[[ Extracted material, beginning ]]

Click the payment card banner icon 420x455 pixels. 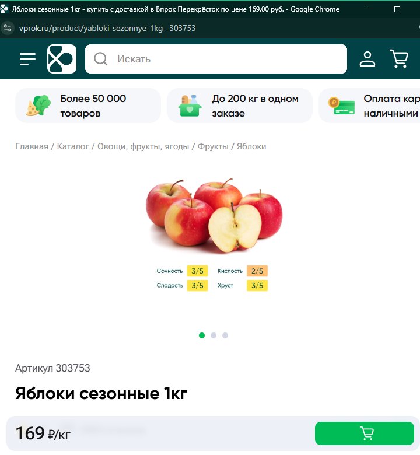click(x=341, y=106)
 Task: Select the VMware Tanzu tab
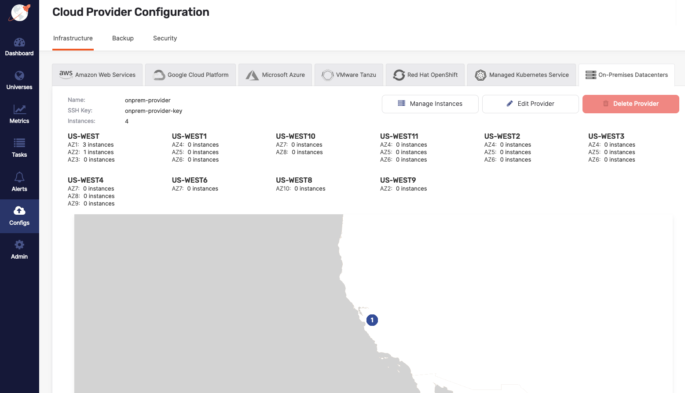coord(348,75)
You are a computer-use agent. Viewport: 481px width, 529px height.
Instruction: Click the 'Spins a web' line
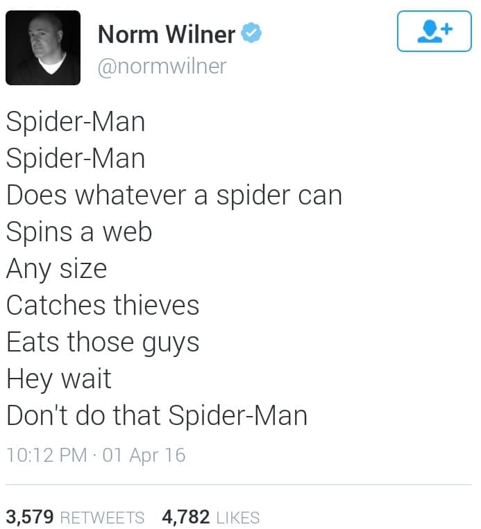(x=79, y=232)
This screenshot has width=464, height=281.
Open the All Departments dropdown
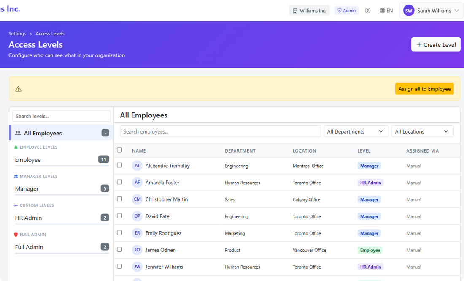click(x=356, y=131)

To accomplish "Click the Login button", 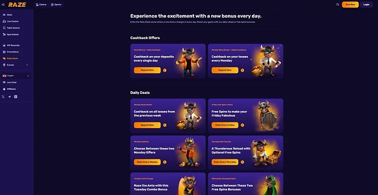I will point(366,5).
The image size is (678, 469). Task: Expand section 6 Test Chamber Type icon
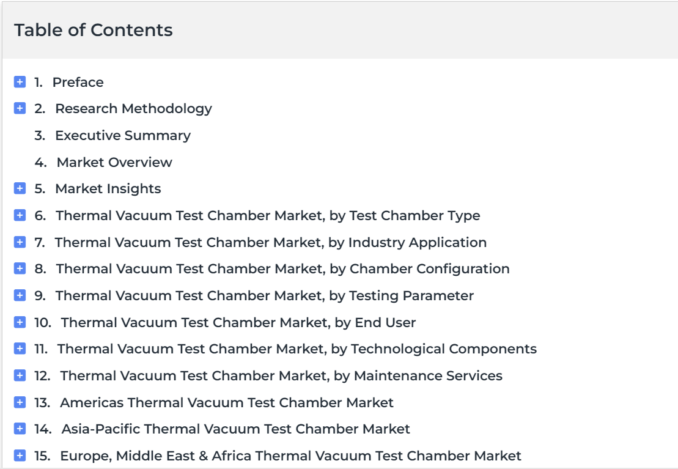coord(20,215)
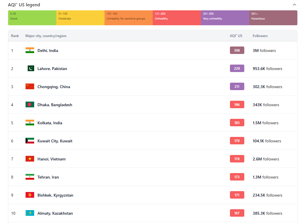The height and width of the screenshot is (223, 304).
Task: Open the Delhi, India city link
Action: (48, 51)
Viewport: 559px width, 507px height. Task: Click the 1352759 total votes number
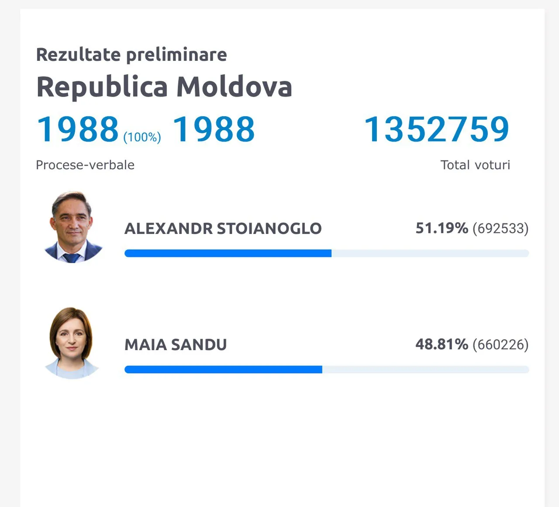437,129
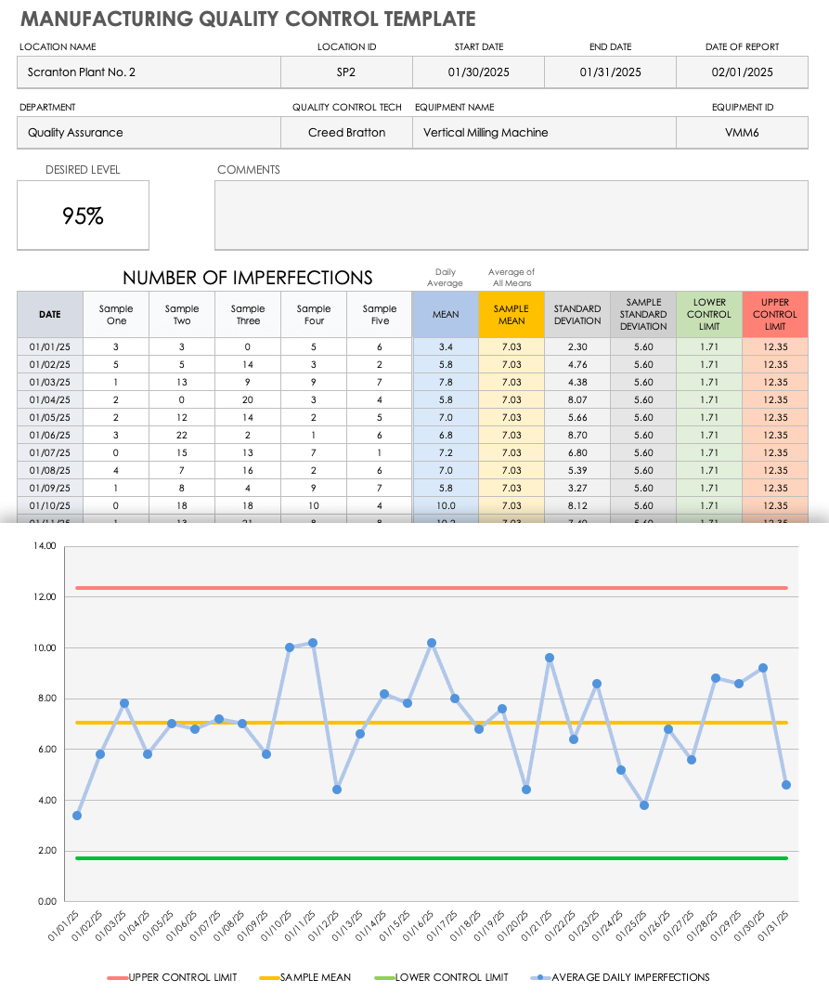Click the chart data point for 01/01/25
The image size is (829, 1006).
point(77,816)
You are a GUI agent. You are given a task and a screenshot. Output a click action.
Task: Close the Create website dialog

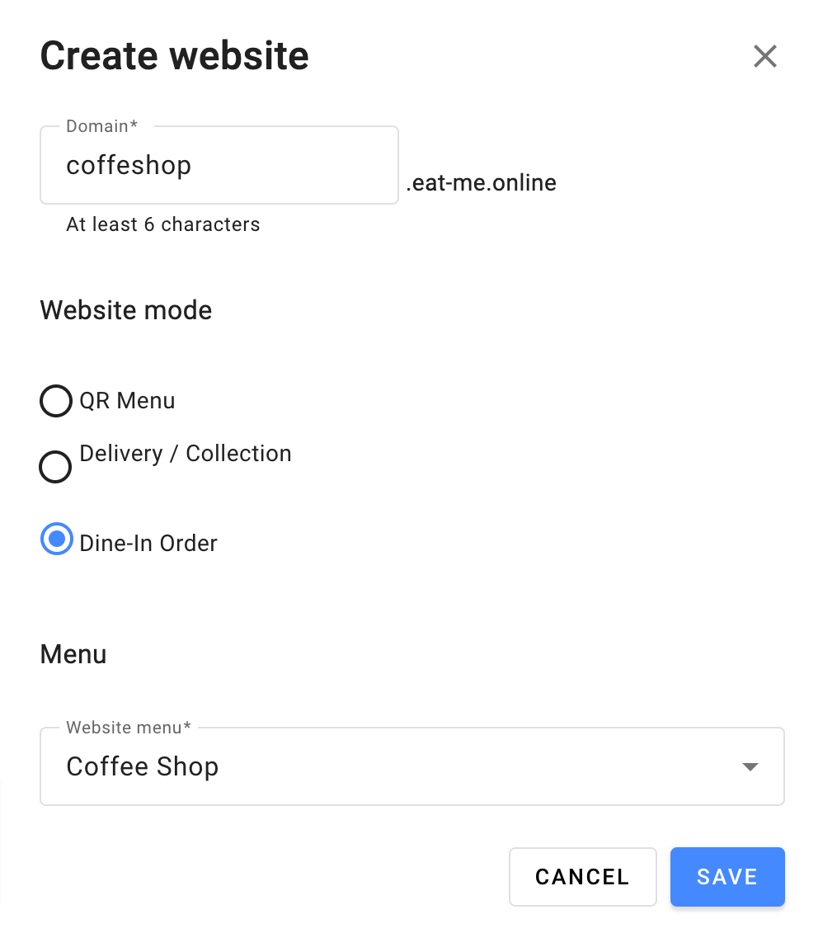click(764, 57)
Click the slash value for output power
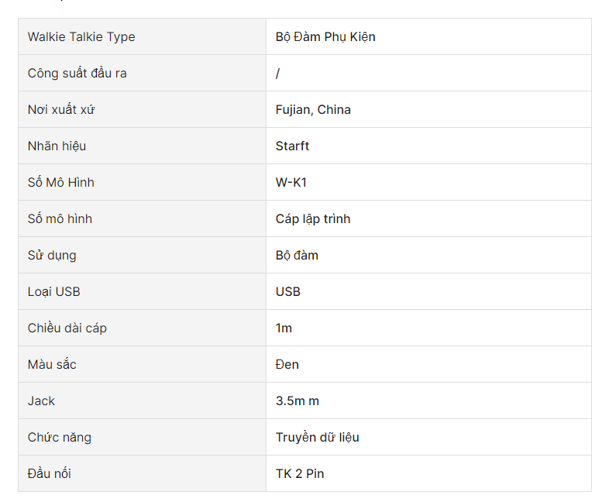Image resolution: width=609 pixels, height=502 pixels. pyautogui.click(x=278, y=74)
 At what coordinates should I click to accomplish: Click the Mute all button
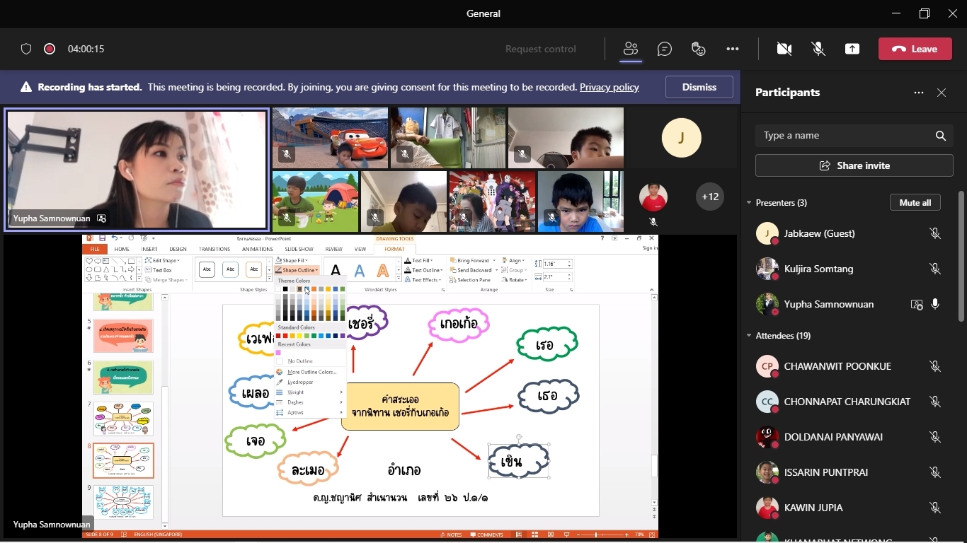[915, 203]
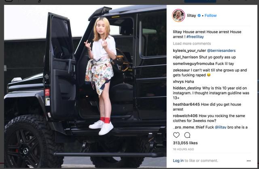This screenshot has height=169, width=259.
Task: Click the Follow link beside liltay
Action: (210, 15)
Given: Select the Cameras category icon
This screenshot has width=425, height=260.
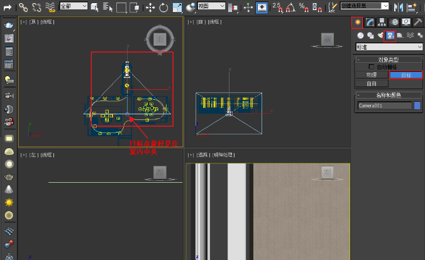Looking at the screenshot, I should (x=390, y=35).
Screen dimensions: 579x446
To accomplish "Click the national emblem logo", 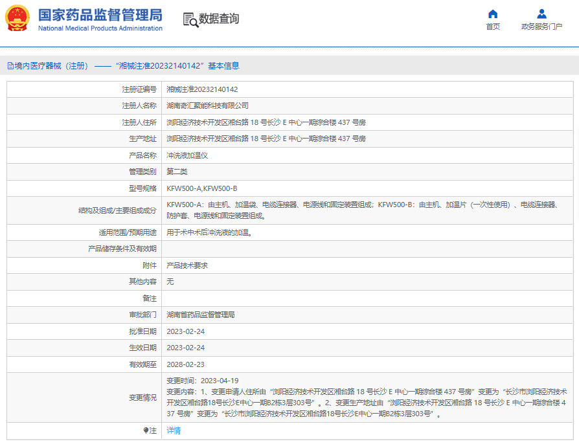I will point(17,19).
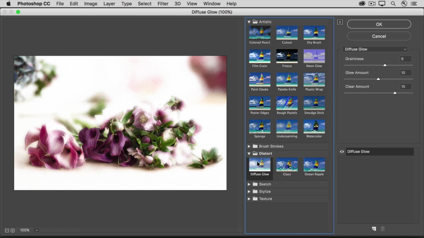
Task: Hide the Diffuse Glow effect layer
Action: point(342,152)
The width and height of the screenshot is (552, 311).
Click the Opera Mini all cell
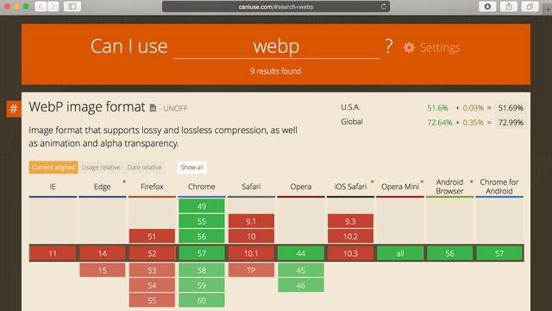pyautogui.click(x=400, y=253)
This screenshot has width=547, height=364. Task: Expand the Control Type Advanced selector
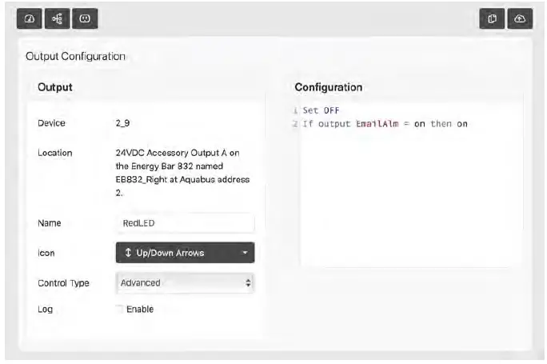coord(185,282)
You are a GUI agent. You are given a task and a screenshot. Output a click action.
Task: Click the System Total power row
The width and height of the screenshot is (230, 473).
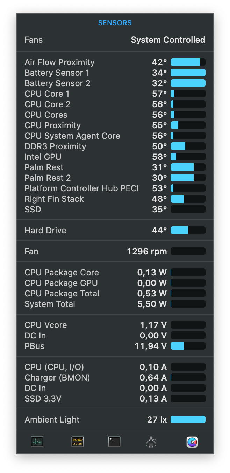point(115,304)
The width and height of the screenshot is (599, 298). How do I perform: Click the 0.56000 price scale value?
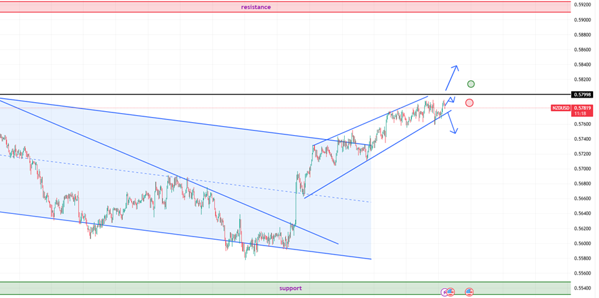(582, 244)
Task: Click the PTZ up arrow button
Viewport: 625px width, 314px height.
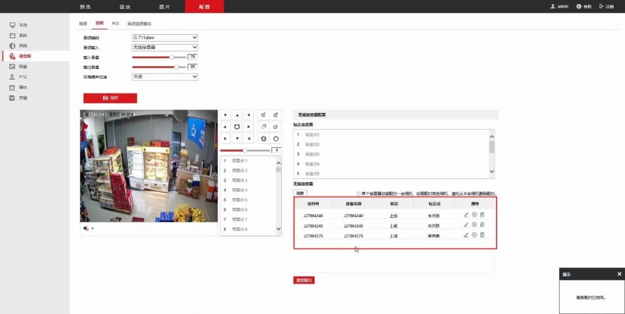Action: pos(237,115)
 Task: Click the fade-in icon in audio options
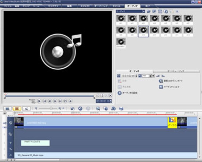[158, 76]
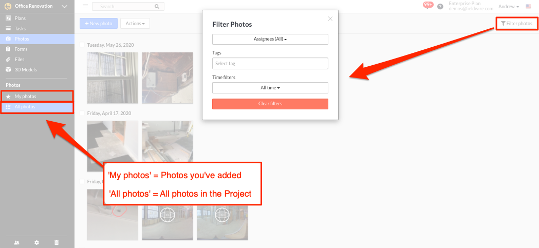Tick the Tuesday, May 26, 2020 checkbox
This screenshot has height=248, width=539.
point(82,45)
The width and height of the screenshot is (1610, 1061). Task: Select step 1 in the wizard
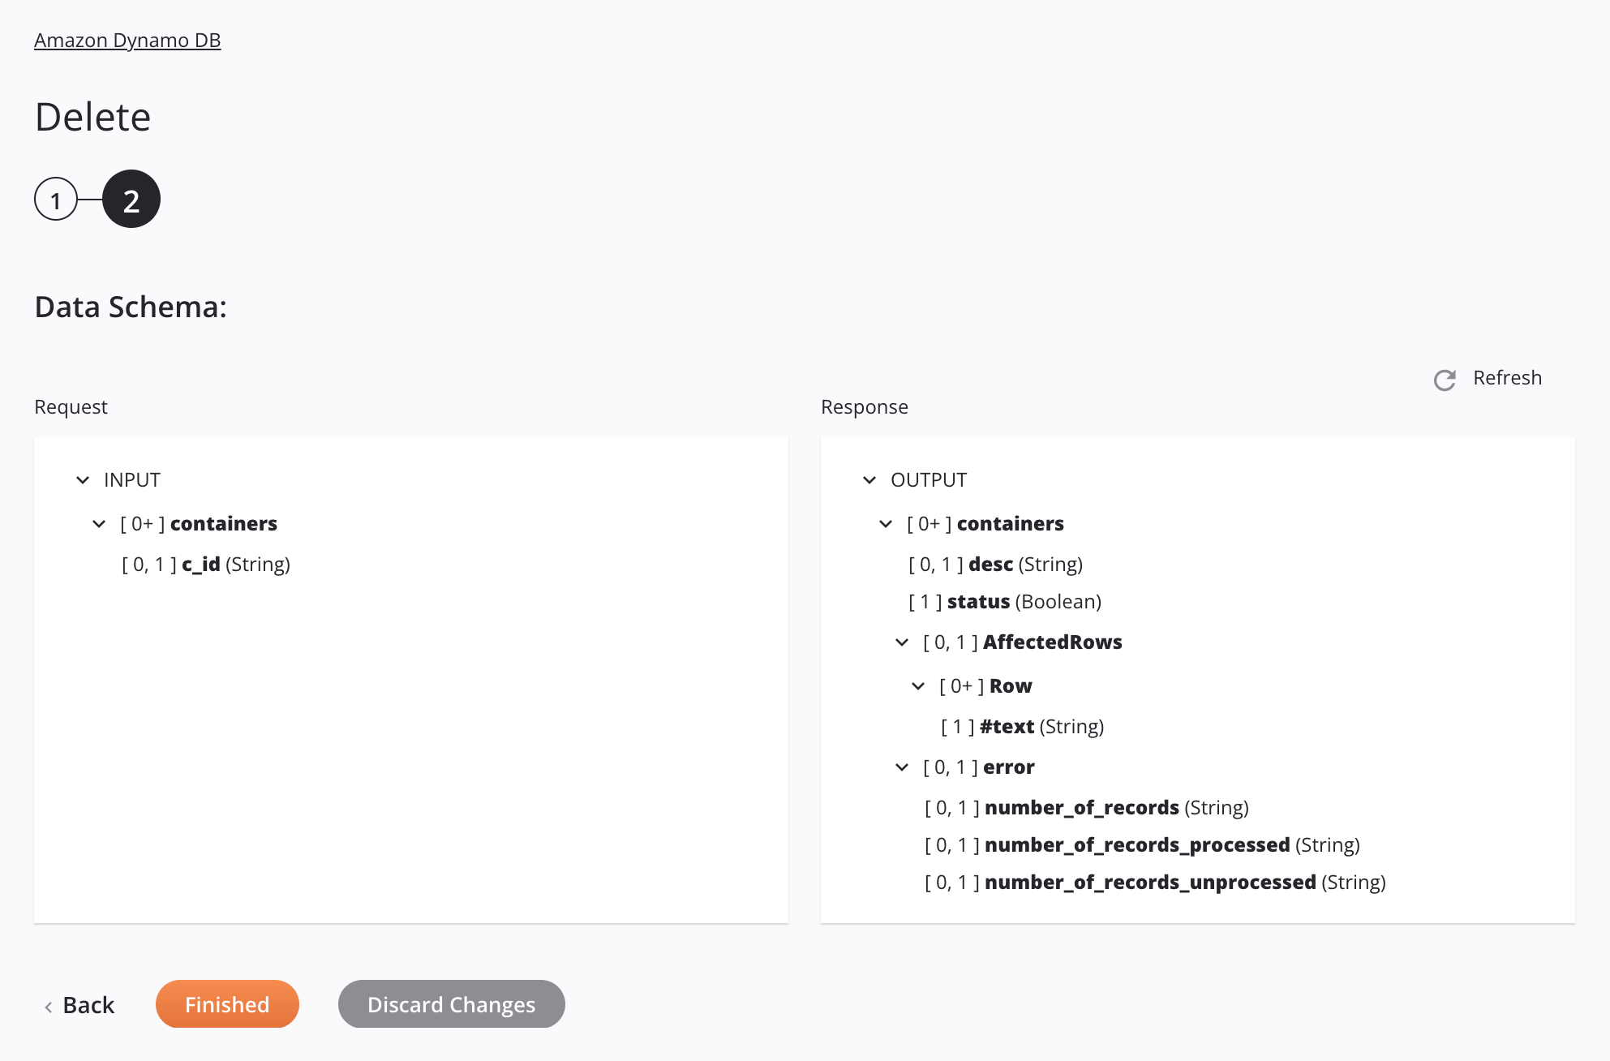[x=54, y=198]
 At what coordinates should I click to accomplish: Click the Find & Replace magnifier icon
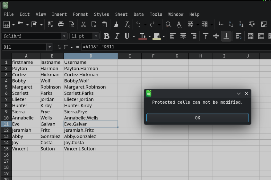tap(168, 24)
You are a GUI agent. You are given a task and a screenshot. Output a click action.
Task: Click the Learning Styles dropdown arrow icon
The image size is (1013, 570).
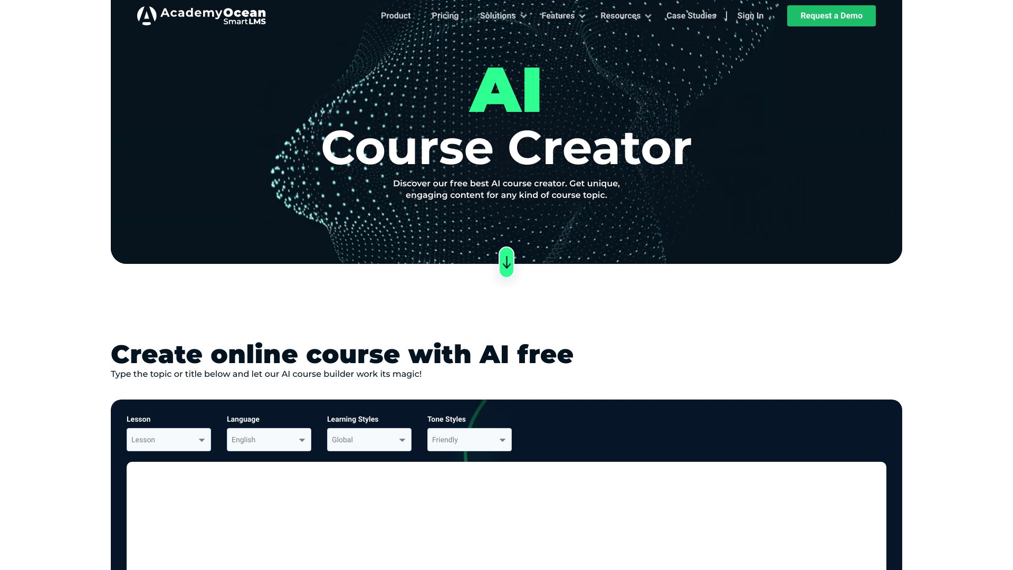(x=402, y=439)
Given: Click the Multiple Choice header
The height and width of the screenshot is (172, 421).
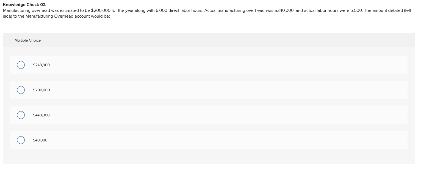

[[ Extracted material, end ]]

Task to complete:
In the records above, transcribe exactly the lines from the one containing "Click the Opera Mini all cell" through the last line, both included, and skip the pictures.

Response below:
Click the Opera Mini all cell
pyautogui.click(x=400, y=253)
This screenshot has width=547, height=364. Task: Expand the Control Type Advanced selector
coord(185,282)
You are a GUI agent. You are given a task and a screenshot. Output a click action.
Task: Click the System Total power row
The width and height of the screenshot is (230, 473).
point(115,304)
The width and height of the screenshot is (599, 298). How do I perform: Click the 0.56000 price scale value?
(582, 244)
Task: Click the PTZ up arrow button
Viewport: 625px width, 314px height.
Action: pos(237,115)
 Task: Click the fade-in icon in audio options
[158, 76]
Tick the Tuesday, May 26, 2020 checkbox
This screenshot has height=248, width=539.
point(82,45)
The width and height of the screenshot is (1610, 1061). Task: Select step 1 in the wizard
[x=54, y=198]
 At what coordinates should I click to accomplish: Click the Find & Replace magnifier icon
tap(168, 24)
You are a GUI agent. You are given a task and a screenshot. Output a click action.
Task: Click the Learning Styles dropdown arrow icon
The image size is (1013, 570).
(x=402, y=439)
Given: Click the Multiple Choice header
The height and width of the screenshot is (172, 421).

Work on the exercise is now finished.